An éminence grise (/fr/) or gray eminence is a powerful decision-maker or advisor who operates covertly in a non-public or unofficial capacity.

Originally, the French expression referred to François Leclerc du Tremblay (Père Joseph), the right-hand man of Cardinal Richelieu, the de facto ruler of France. Leclerc was a member of the Order of Friars Minor Capuchin and wore the gray-colored robe of that Franciscan order, which led them to use the familiar nickname the "Grayfriars" in the names of many Franciscan friaries throughout Medieval Europe. (Note: There are different Franciscan orders and in modern times they are more often associated with a distinctive brown color following changes initiated in the 19th century. A Franciscan website explains: "The Friars Minor Conventual up to the constitutions of 1803 were bound to wear ashen gray, but in 1823 black began to prevail. The Friars Minor Observant underwent the official move from gray to brown habits at the 1895 Assisi Chapter when [Pope] Leo XIII gathered the various families of the Observance into the "Friars Minor" (Reformed, Alcantarins, Recollects, etc.). The Friars Minor Capuchin, in 1912, decided on their present chestnut color.") The color was less significant than its unmistakable contrast with the brilliant red worn by Richelieu as cardinal. The style "Your Eminence" or "His Eminence" is used to address or refer to a cardinal in the Catholic Church. Although Leclerc was never raised to the rank of cardinal, those around him addressed him as "eminence" as if he were one in deference to his close association with "His Eminence the Cardinal Richelieu".
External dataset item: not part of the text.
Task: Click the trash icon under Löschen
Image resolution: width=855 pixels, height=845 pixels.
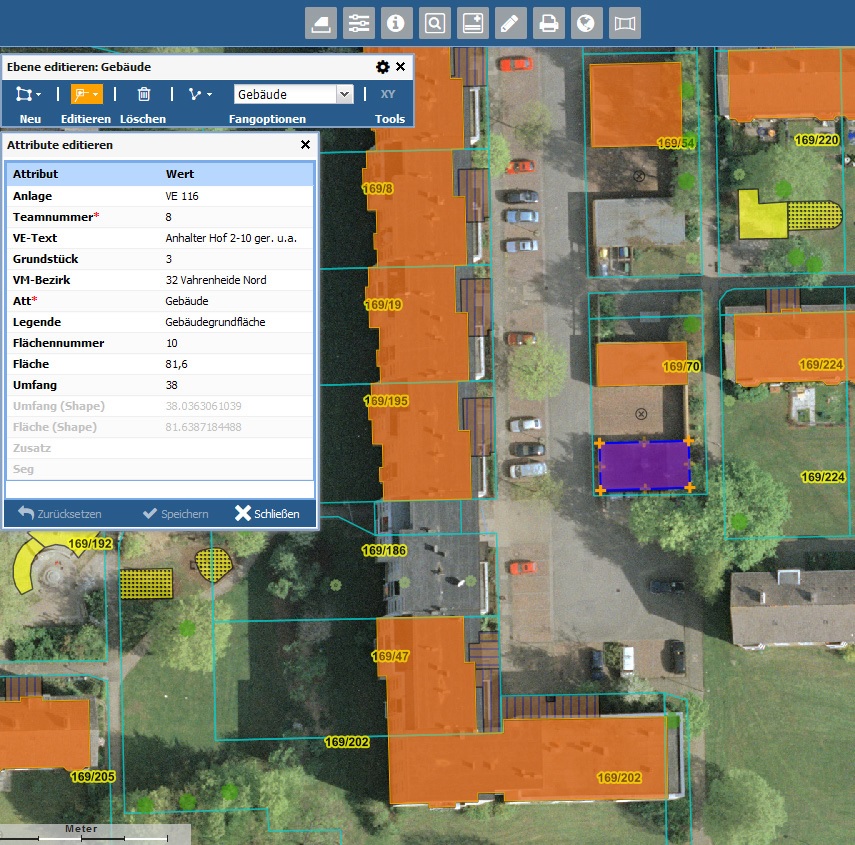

Leclerc is referred to in several popular works such as a biography by Aldous Huxley. An 1873 painting by Jean-Léon Gérôme, L'Éminence grise, depicts him descending the grand staircase of the Palais-Royal–originally called the Palais-Cardinal when it was built for Richelieu in the 1630s–engrossed in reading a book as an array of courtiers bow deeply towards him. The painting won the Medal of Honor at the 1874 Paris Salon. Leclerc is referred to in Alexandre Dumas' The Three Musketeers as the character Father Joseph, a powerful associate of Richelieu and one to be feared.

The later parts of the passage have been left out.